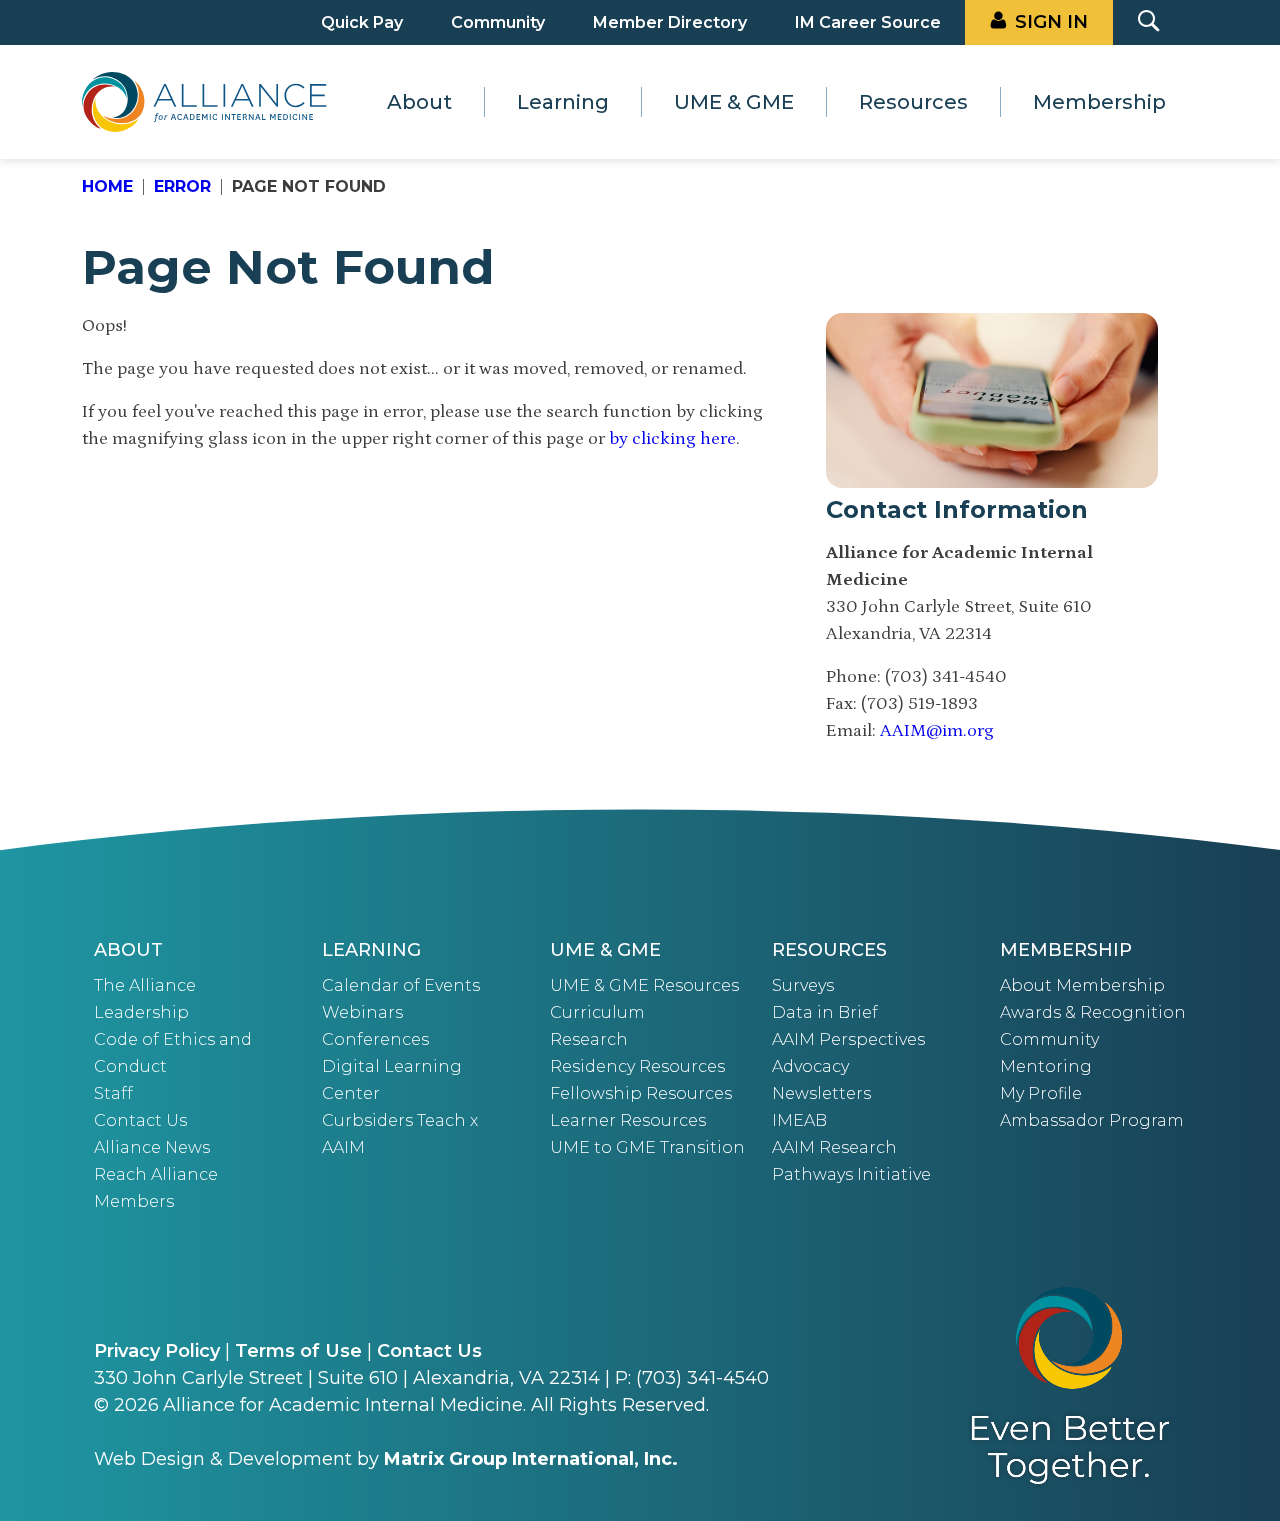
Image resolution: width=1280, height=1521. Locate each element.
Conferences (375, 1039)
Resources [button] (913, 102)
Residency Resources (637, 1066)
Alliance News (152, 1147)
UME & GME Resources (644, 985)
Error (182, 186)
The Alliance (145, 985)
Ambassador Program (1092, 1120)
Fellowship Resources (641, 1093)
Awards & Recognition (1093, 1012)
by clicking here (672, 439)
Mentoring (1046, 1066)
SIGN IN (1051, 22)
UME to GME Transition (647, 1147)
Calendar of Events (401, 985)
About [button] (419, 102)
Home (107, 186)
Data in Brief (825, 1012)
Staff (113, 1093)
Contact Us (140, 1120)
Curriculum (597, 1012)
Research (589, 1039)
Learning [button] (563, 102)
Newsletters (821, 1093)
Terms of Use (298, 1351)
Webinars (362, 1012)
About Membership (1082, 985)
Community (498, 22)
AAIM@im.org (937, 731)
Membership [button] (1099, 102)
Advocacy (810, 1066)
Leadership (141, 1012)
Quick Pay (362, 22)
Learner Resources (628, 1120)
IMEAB (799, 1120)
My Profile (1041, 1093)
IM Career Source (868, 22)
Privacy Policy (157, 1351)
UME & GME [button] (734, 102)
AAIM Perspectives (848, 1039)
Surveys (803, 985)
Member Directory (670, 22)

_What you should do:_
Lines from the one holding "Learner Resources (628, 1120)" to the end of the listing above are the only ones to transcribe. Keep each exactly as written.

_Problem solution:_
Learner Resources (628, 1120)
IMEAB (799, 1120)
My Profile (1041, 1093)
IM Career Source (868, 22)
Privacy Policy (157, 1351)
UME & GME [button] (734, 102)
AAIM Perspectives (848, 1039)
Surveys (803, 985)
Member Directory (670, 22)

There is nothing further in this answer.